Aufgrund dessen wurde eine Versuchsreihe entwickelt, in welcher verschiedene aus der Recherche und der Praxis bekannte trockene Reinigungsmaterialien und verschiedene nasse Reinigungsmittel zunächst separat und anschließend kombiniert an einer als Referenz herangezogenen, natürlich gealterten Weich-PVC-Folie getestet wurden. Durch verschiedene Messmethoden wurden die verwendeten Materialien bezüglich ihrer Auswirkungen auf die PVC-Folie verglichen. Über FTIR-Messungen wurde der Weichmacherverlust berechnet, Dickenmessungen wurden zum Nachweis möglicher Quellungen herangezogen und um Aussagen über Oberflächenveränderungen zu treffen wurden Glanzmessungen durchgeführt und Mikroskopaufnahmen der Oberfläche gemacht.
Die Versuche ergaben, dass Evolon®-Vlies in Verbindung mit einem 0,02 %igen Ansatz des Tensids Hostapon T das beste Ergebnis erzielten. Dabei ist zu beachten, dass das Vlies nur nebelfeucht sein darf, um möglichst wenig Rückstände des Nassreinigungsmittels auf der Oberfläche des PVCs zu erhalten.

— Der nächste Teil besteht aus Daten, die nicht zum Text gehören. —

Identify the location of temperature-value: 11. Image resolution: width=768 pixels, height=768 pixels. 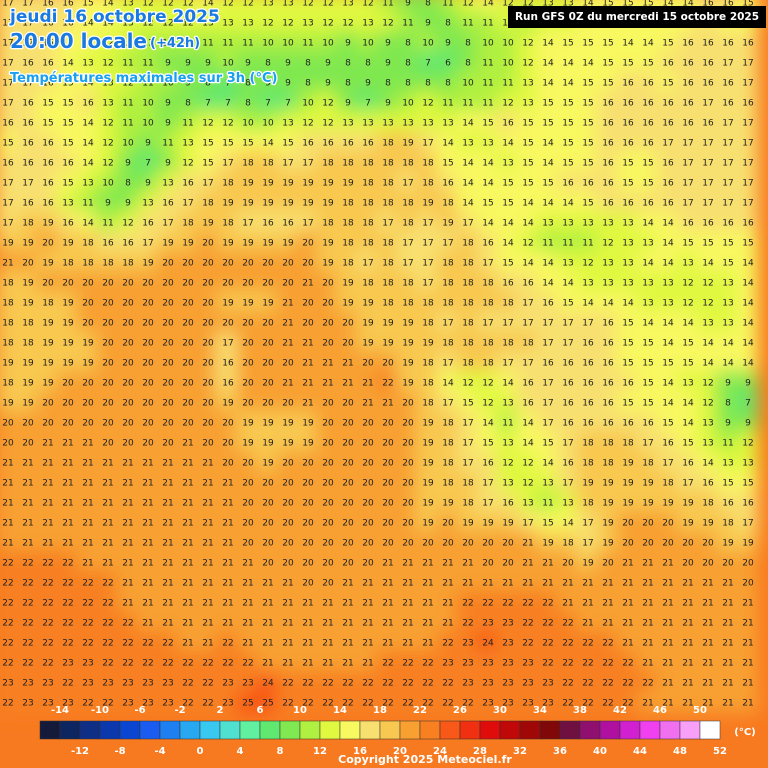
(248, 44).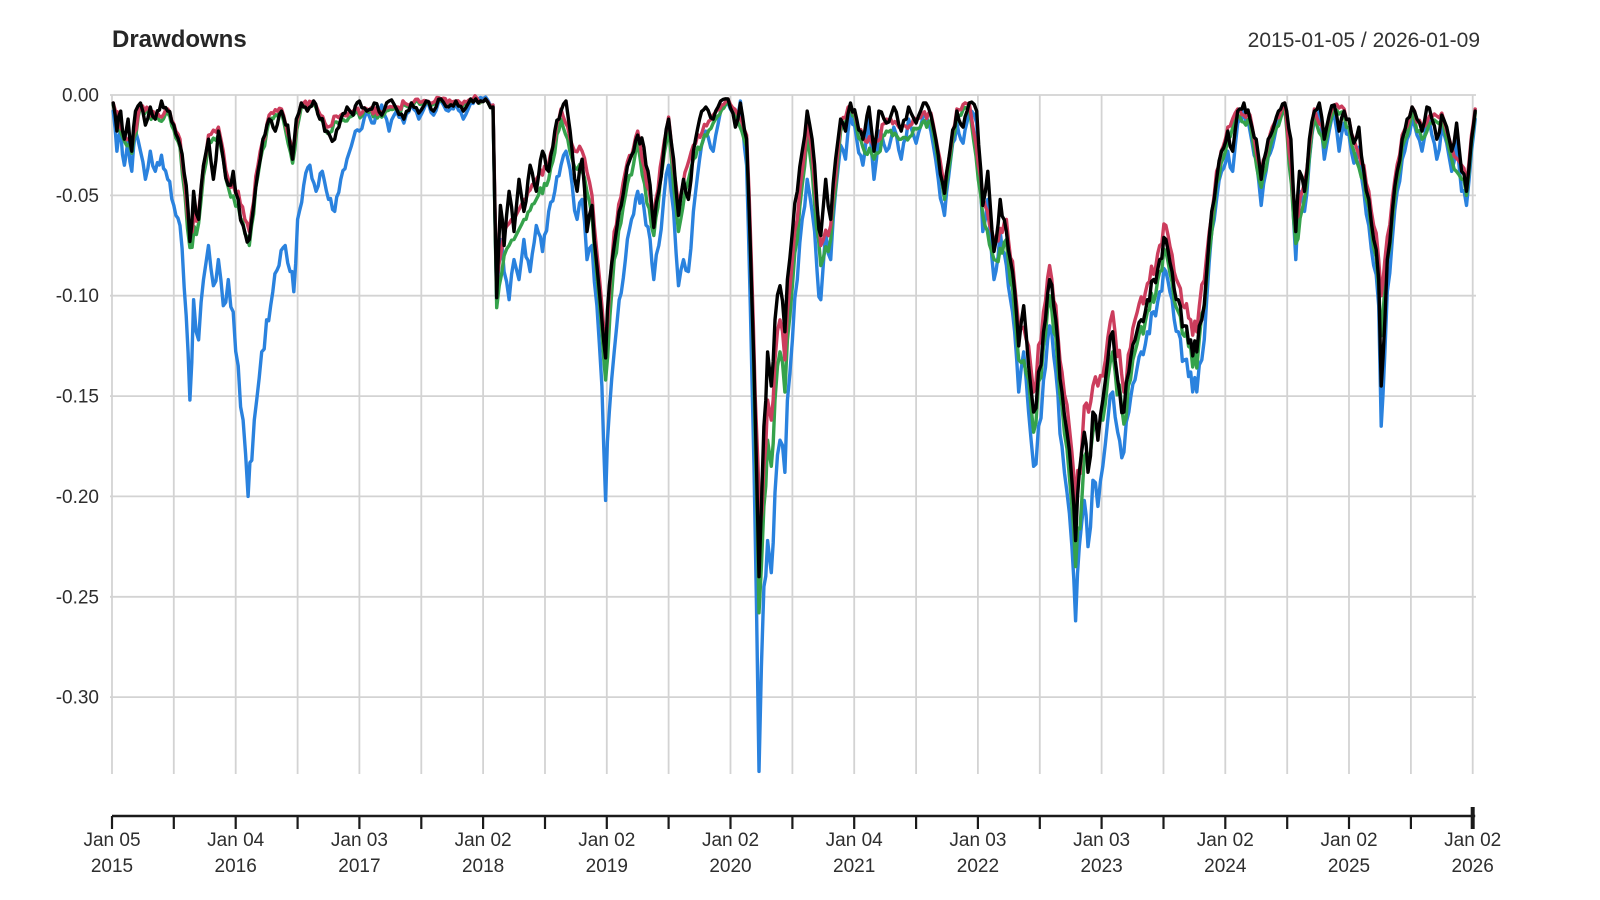 The image size is (1600, 900). I want to click on date-range-label: 2015-01-05 / 2026-01-09, so click(1364, 40).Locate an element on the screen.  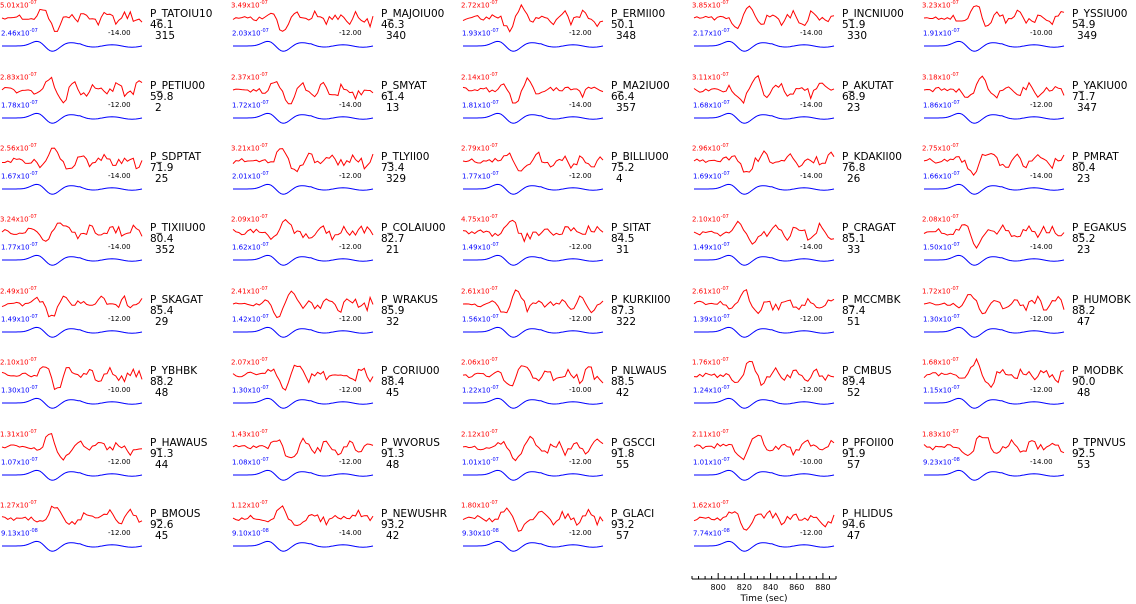
synthetic-amplitude: 1.08x10-07 is located at coordinates (250, 462).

Das Nassreinigungsmittel dient zudem auch als Schmiermittel, wodurch das Trockenreinigungsmittel mit weniger Kraftaufwand über die Oberfläche gleiten kann und dessen kratzende Wirkung verringert sowie eine statische Aufladung der PVC-Oberfläche verhindert wird. Eine direkte Nachreinigung durch sanftes Tupfen mit einem trockenen Evolon®-Vlies ist notwendig, um Rückstände des Nassreinigungsmittels von der Oberfläche abzunehmen. Die mit Messungen begleitete probeweise Anwendung dieses Reinigungskonzeptes in einem kleinen randständigen Bereich der Mäntel zeigte gute Ergebnisse, so dass die Methode für beide Mäntel erfolgreich angewendet werden konnte.
Konservierung
Abschließend wurden Konzepte zur Aufbewahrung aller fünf Mäntel entwickelt, durch welche die fortschreitende Degradation der Kunststoffmaterialien möglichst stark gehemmt wird.
So sollen die gummierten Mäntel in transparenten Folien möglichst luftdicht verschlossen und separat in Schubladen liegend aufbewahrt werden. So ist eine gute Einsehbarkeit für das Monitoring der Sammlung gewährleistet während das Material vor den besonders schädigenden Einflüssen durch Sauerstoff und Licht geschützt ist. Die PVC-Mäntel sind dagegen hängend und mit möglichst wenig Berührungspunkten zu anderem Material (sowohl anderen Objekten als auch der Verpackung) aufzubewahren, so dass dem Anhaften und einer fleckigen Verfärbung der Folie durch austretenden Weichmacher entgegengewirkt wird.
Um für PVC schädliche Luftzirkulation und Lichtzufuhr zu verringen, sind sie in separaten Hussen aufzubewahren. Alle fünf Mäntel sind durch formgerechte Polsterungen zu unterstützen, um die dreidimensionale Form der Mäntel zu erhalten. Die präventive Konservierung durch eine dem Kunststoff angepasste geeignete Lagerung ist zentral zur Erhaltung von Kulturgut aus Kunststoff, denn aktive Maßnahmen zur Restaurierung moderner Materialien sind (noch) kaum erforscht.